* TEXT FOR ANALYSIS:
How DoorDash Built a Voice AI Contact Center That Actually Works

Picture this: You're a DoorDash driver—a Dasher, as they're called—navigating traffic while trying to find a customer's apartment. Something goes wrong with the app. You need help. Now.

You're not going to pull over and type out a detailed support message. You're going to call.

This is the reality DoorDash faced when they decided to overhaul their customer support. Hundreds of thousands of calls every single day from Dashers, merchants, and customers—many of them needing answers while literally on the move. And when you're driving for a living, every minute on hold is money lost.

So how do you build an AI support system that doesn't feel like talking to a brick wall? That's exactly what DoorDash figured out, and there are some lessons here that anyone building AI applications should pay attention to.

Voice AI Is Harder Than Text

Most companies that implement AI chatbots start with text. Makes sense—it's easier to prototype, easier to debug, and users can wait a few seconds for a response without feeling like something's broken.

Voice is a completely different beast.

When you're on a phone call, even a two-second pause feels awkward. Three seconds? You start wondering if the call dropped. Five seconds? You've already hung up and called back.

DoorDash already had a decent self-service system running on Amazon Connect with Amazon Lex—the kind of "press 1 for account issues, press 2 for payment questions" setup you've probably used a hundred times. It was working. They'd reduced agent transfers by 49% and saved about $3 million a year in operational costs.

But "working" isn't the same as "great." Most calls were still getting routed to human agents. Dashers were spending too much time waiting for help when they needed to be back on the road making deliveries.

The question wasn't whether to use generative AI. The question was: how do you make it fast enough for voice?

Why Amazon Bedrock?

DoorDash partnered with AWS through their Generative AI Innovation Center—a program where AWS pairs companies with their AI experts to build production-ready solutions. Not a proof of concept. Not a demo. Something that could handle hundreds of thousands of real calls.

They chose Amazon Bedrock as their foundation, and the reasoning is worth understanding.

* EXERCISE INSTRUCTIONS:
#1 Duplicate the part of the article on DoorDash's voice AI contact center between "Voice is a completely" and "and called back.", inclusive.
#2 Answer these questions from the article on DoorDash's voice AI contact center:
(a) By what percentage had DoorDash's earlier self-service system reduced agent transfers?
(b) Through which AWS program did DoorDash partner with AWS?
(c) What did DoorDash choose as its foundation?
#3 Carry the article on DoorDash's voice AI contact center forward from its final sentence.

* GIVEN DATA:
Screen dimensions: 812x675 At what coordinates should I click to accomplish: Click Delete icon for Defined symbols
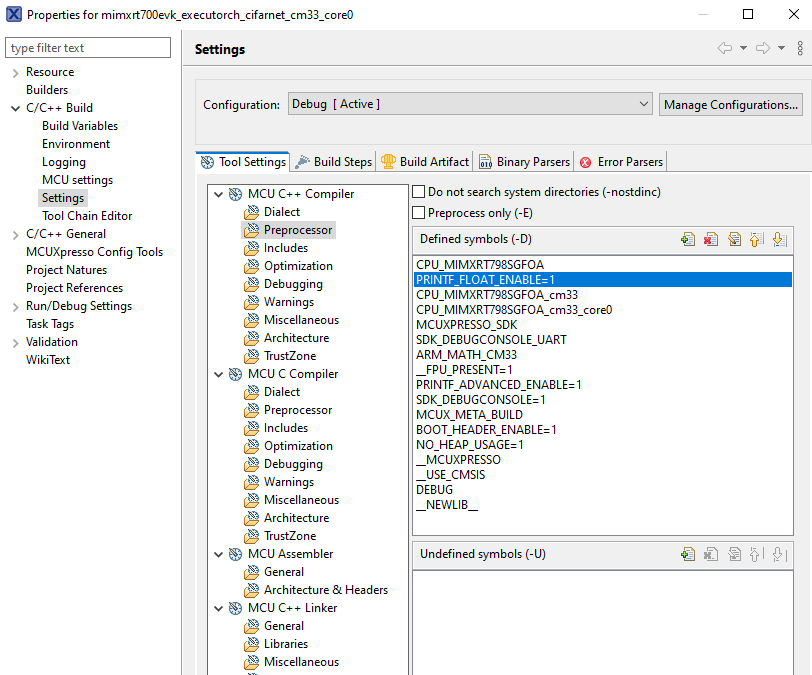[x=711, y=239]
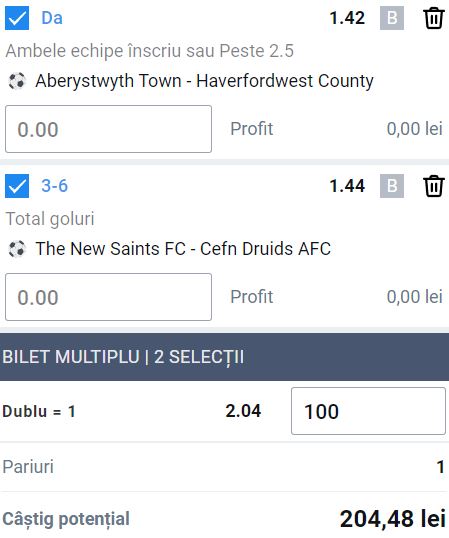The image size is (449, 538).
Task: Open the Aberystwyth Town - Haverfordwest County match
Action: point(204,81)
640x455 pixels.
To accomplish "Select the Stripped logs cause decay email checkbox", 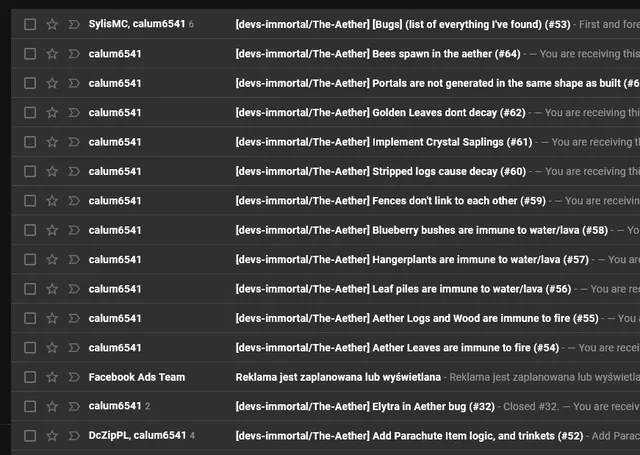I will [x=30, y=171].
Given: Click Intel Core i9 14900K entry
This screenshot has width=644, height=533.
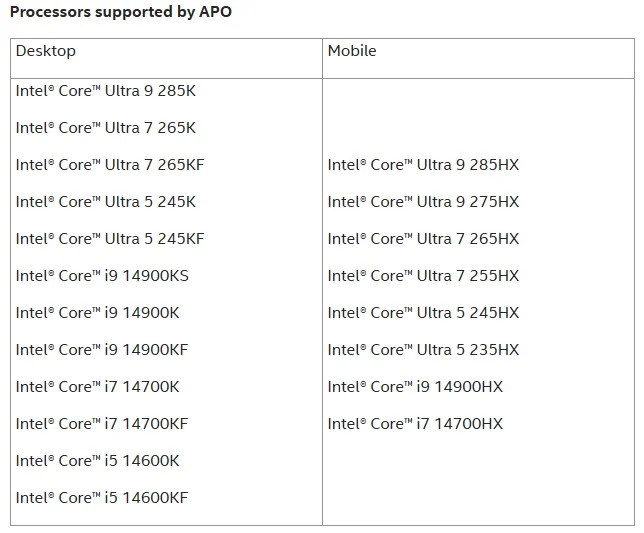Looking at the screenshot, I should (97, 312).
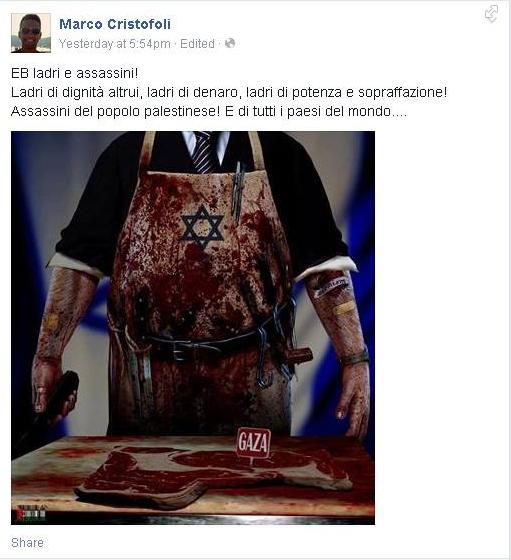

* REPLIES:
#1
Voice is a completely different beast.

When you're on a phone call, even a two-second pause feels awkward. Three seconds? You start wondering if the call dropped. Five seconds? You've already hung up and called back.

#2
(a) 49%
(b) The Generative AI Innovation Center
(c) Amazon Bedrock

#3
For beginners: Bedrock is essentially Amazon's "one-stop shop" for accessing large language models. Instead of managing your own infrastructure or figuring out how to deploy models, you get a managed service with multiple AI models available through a single API. Think of it like what AWS did for servers, but for AI models.

For practitioners: The real value here isn't just convenience. Bedrock gives you access to multiple foundation models—including Anthropic's Claude family—without vendor lock-in. You can experiment with different models, swap them out, and fine-tune your approach without rebuilding your entire architecture. DoorDash reported a 50% reduction in development time just from using Bedrock instead of building custom integrations.

For architects: The security story matters here too. Bedrock provides built-in encryption and ensures that customer data stays within your application boundaries. DoorDash explicitly noted that no personally identifiable information gets passed to the generative AI components—the architecture enforces this separation.

Getting the Speed Right with Claude 3 Haiku

Remember that latency issue? This is where model selection becomes critical.

DoorDash tested multiple models and landed on Anthropic's Claude 3 Haiku for their voice application. The result: response latency of 2.5 seconds or less.

Now, 2.5 seconds might sound like a lot if you're used to text chatbots that respond almost instantly. But remember—this isn't just generating a response. The system needs to:

  1. Transcribe the caller's speech to text

  2. Process the request and understand the intent

  3. Search the knowledge base for relevant information

  4. Generate an appropriate response

  5. Convert that response back to speech

All of that in under 2.5 seconds. That's actually impressive.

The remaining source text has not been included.